Por suerte, tenía un pequeño compañero en la escuela que tomaba clases de piano y tocaba “La pantera rosa” divinamente. Mi hijo la aprendió de inmediato y, por primera vez, notó que en la casa había un piano. Durante muchas semanas tocó la melodía en todos los tonos y teclas posibles, con la cabeza inclinada y los ojos cerrados… 

Un día, para nuestro alivio, quizá porque había agotado todas las variaciones posibles, dijo sin rodeos:

—Quiero aprender a tocar un instrumento musical.

—Bien —dijimos, sin chistar, antes de que cambiara de opinión.

—¿Entonces quieres aprender a tocar el piano?

—No, la guitarra.

—¿Como papá?

—No —contestó, con cierto desdén.

—Entonces, ¿por qué?

—Porque me gusta el contacto físico con el instrumento.

Su madre y yo nos miramos. No estábamos acostumbrados a que hablara con ese nivel de lenguaje. No dijo nada más ese día, pero esperábamos haberlo entendido. Le compré una guitarra y lo inscribimos en una escuela de música porque nos lo pidió.

Aunque apreciaba a los guitarristas clásicos Fernando Sor y Heitor Villa-Lobos, era normal que pronto quisiera interpretar música más de su gusto en una guitarra elegida por él mismo, con la cual pudiera desarrollar un “contacto físico” perfecto. Fue al ir en busca de este instrumento ideal cuando entramos a la tienda musical aquella Nochebuena.

Un vendedor nos saludó como si estuviera haciéndonos el favor de atendernos entre una gira de los Rolling Stones y una sesión con Charlie Parker. Solo dirigió sus explicaciones a mí, como titular de la tarjeta de crédito. Con un gesto lo remití a mi hijo, que era el verdadero cliente.
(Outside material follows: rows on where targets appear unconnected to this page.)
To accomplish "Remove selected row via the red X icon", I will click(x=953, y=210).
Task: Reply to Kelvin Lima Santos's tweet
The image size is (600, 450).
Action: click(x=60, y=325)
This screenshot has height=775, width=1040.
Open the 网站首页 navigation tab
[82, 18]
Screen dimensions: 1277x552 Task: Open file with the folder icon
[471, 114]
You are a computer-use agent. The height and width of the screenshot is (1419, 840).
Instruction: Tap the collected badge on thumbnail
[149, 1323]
El dependiente interpretó eso como que yo no tenía ni idea de guitarras, y, obviamente, mi hijo tampoco.

Sacó una guitarra que era “excelente para solos”, según dijo; luego otra con incrustaciones de nácar, y después todas las guitarras absurdamente caras que no había podido vender. Mi hijo no veía nada que le gustara. Era demasiado tímido para tocar frente a extraños. “¿Puedo buscar una yo solo?”, preguntó. El vendedor, harto de mocosos que se enredaban tanto, lo dejó adentrarse en las profundidades de la tienda.

Mientras esperaba, pensé en mi primera guitarra. Me hubiera gustado que mi padre me acompañara a la tienda, pero él decidió que fuera a elegirla con el hijo de nuestros vecinos. Se llamaba Michel. Sus padres estaban desesperados porque quería dejar de estudiar medicina y convertirse en guitarrista, y él estaba tan confundido que no sabía qué hacer.
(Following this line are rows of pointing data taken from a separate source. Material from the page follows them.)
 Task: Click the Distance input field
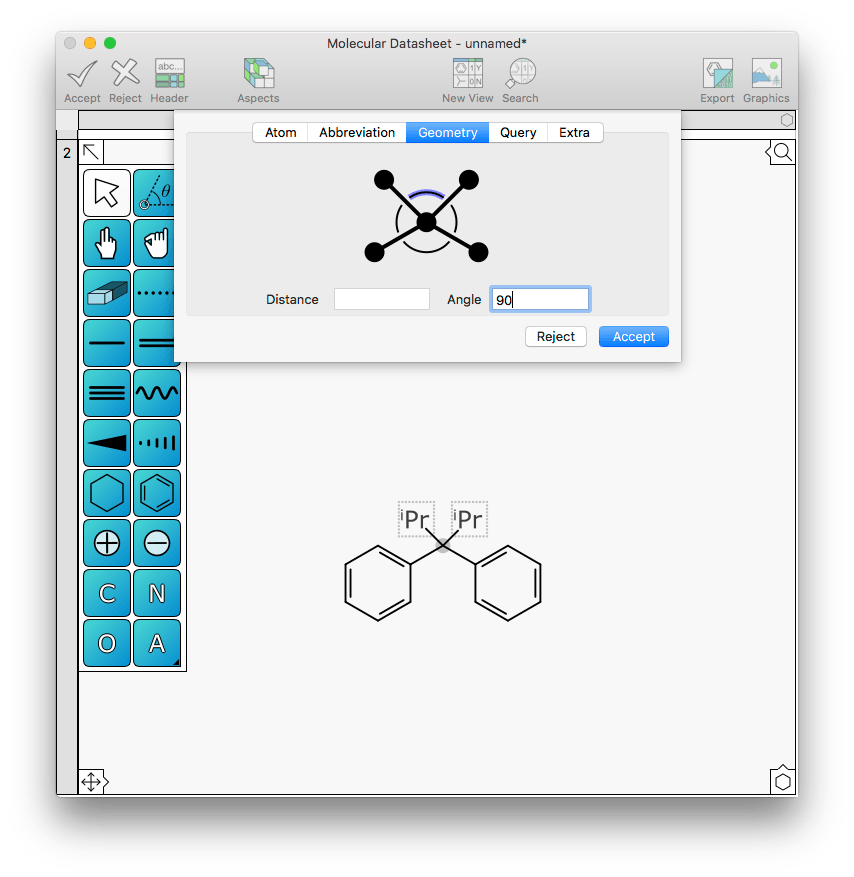click(381, 299)
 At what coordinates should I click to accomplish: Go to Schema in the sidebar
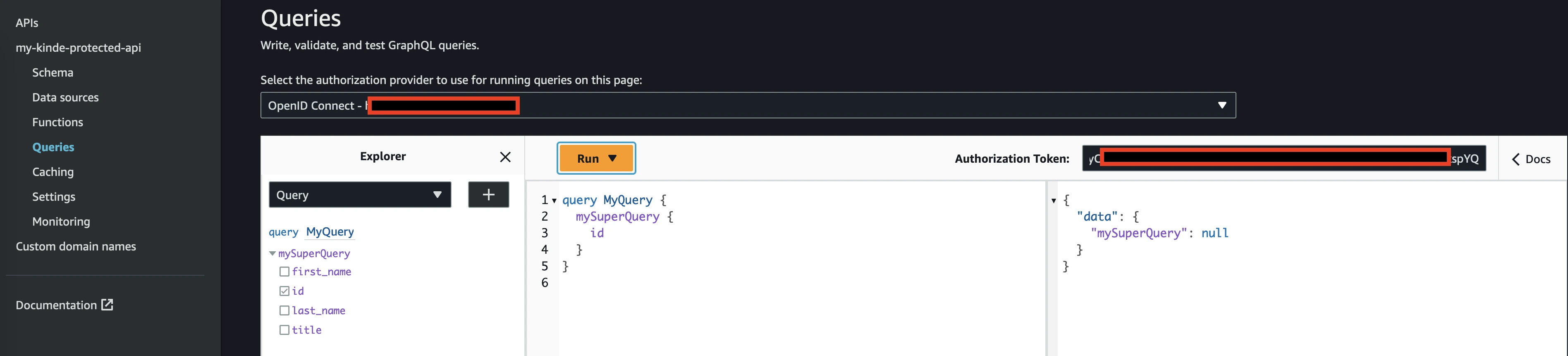click(53, 72)
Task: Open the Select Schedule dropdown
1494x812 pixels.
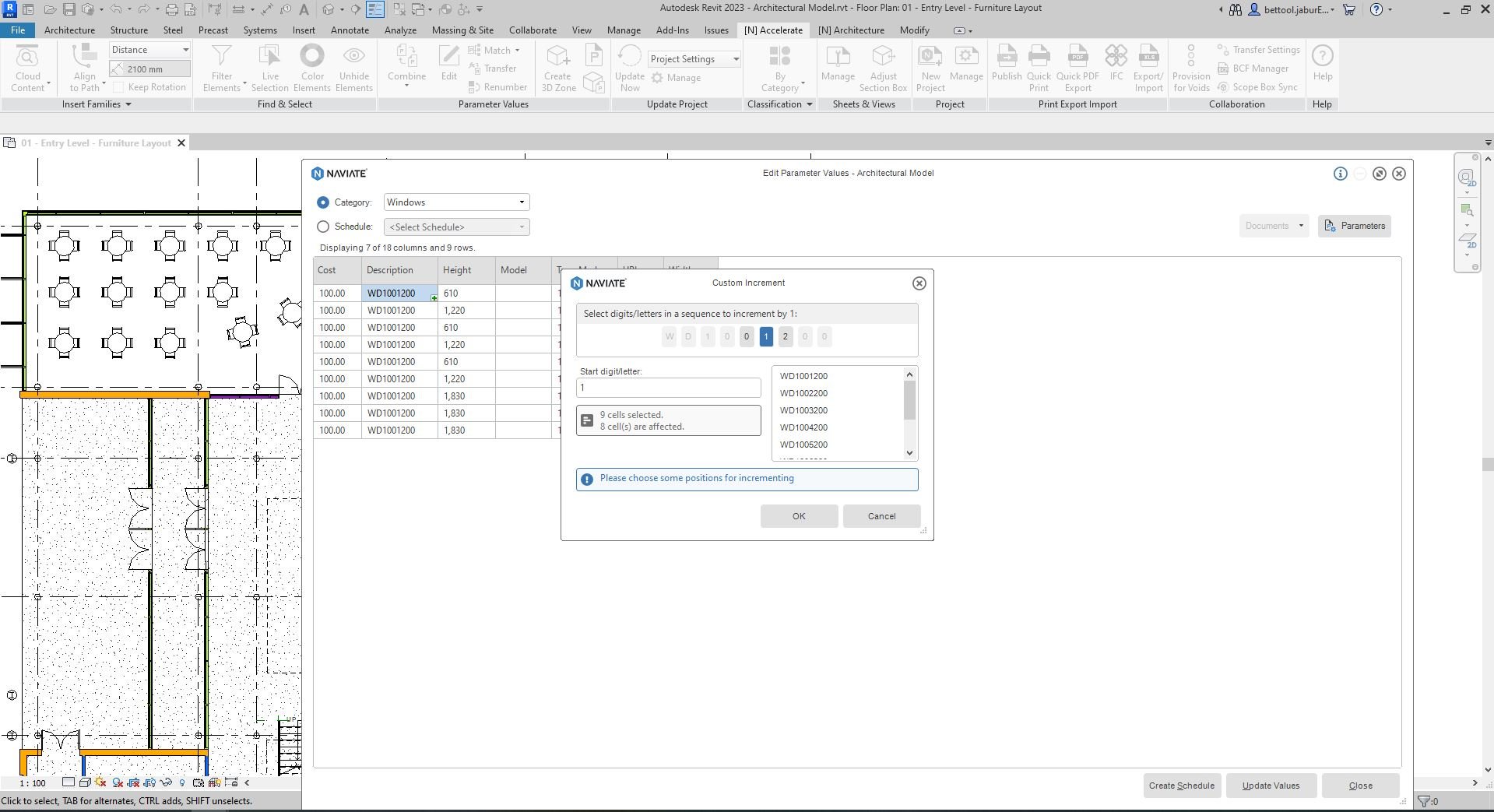Action: 522,227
Mi padre había ayudado a Michel a hacer realidad su pasión, y también intervino para tranquilizar a su familia. Fue estupendo que hiciera eso, admirable. Pero yo tenía clara una cosa: papá nunca me habría dejado abandonar mis estudios para seguir a mi corazón. Yo odiaba a Michel y le tenía una envidia tremenda.
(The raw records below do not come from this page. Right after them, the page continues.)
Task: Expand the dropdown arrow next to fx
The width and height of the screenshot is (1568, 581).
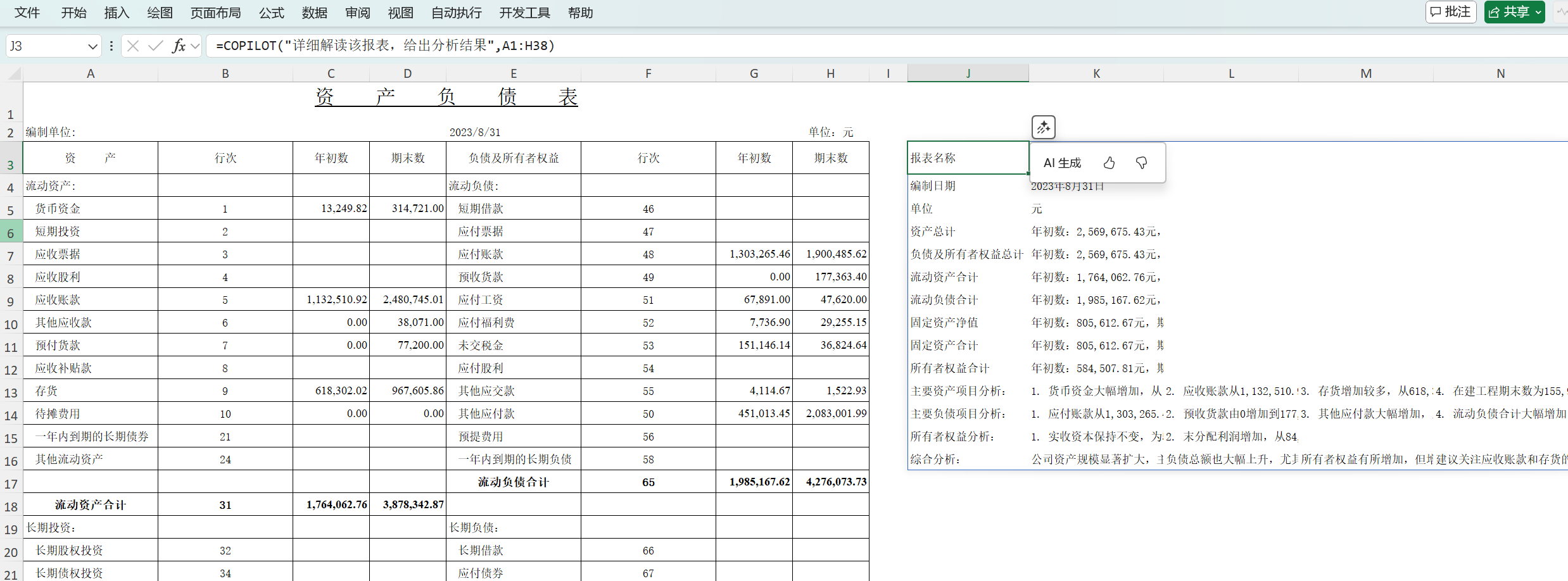Action: (x=195, y=46)
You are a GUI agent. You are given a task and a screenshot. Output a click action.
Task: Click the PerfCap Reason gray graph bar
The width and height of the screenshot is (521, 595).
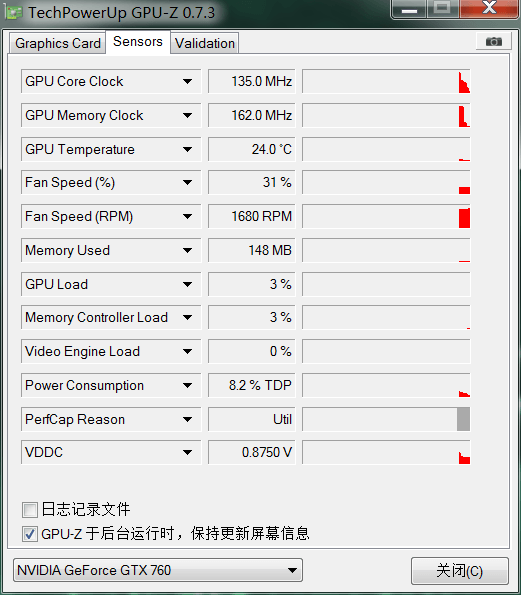463,419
Llegué 15 minutos tarde a la cita con él para comprar el instrumento. Ya se había ido; probablemente ni siquiera acudió. ¡No pensaba marcharme con las manos vacías! Elegí mi guitarra yo solo. Cuando llegué a casa me regañaron. ¿Quién creía que era? Se trataba de una guitarra pequeña y barata, para principiantes. Me había enamorado desde la primera nota. Sonaba de maravilla.

Mi hijo volvió con una guitarra acústica. Definitivamente era la adecuada. El vendedor intentó convencerlo de que se llevara una más cara con una rápida demostración. Tuvimos que aguantarnos la risa cuando destrozó la introducción de “Stairway to Heaven”. Entonces mi hijo dijo: “¡Vamos, papá!”.

El vendedor llevó la guitarra al mostrador. Mi hijo eligió unas cuantas notas y pegó la oreja al cuerpo del instrumento. Hizo una mueca.

—Esta no es la que escogí.

—Sí, es el mismo modelo —aseguró el vendedor.

—No es la que eligió —repuse.

El vendedor volvió al almacén y regresó con la guitarra. Mi hijo tocó unas cuantas notas. Me sonrió.

El día de Navidad tomó su guitarra del árbol, la desenvolvió y se la dio rápidamente a mi padre, ansioso por oír su veredicto. Con la solemne intensidad de un experto, su abuelo tocó algunos arpegios lentos y largos.

—La guitarra suena de maravilla.

—¡La elegí yo mismo! —dijo mi hijo.

—Bien hecho, pequeñín, estoy orgulloso de ti —contestó mi padre.

Nos fuimos a la mesa para disfrutar de la cena de Navidad. Ese año el pavo nos supo mejor que nunca.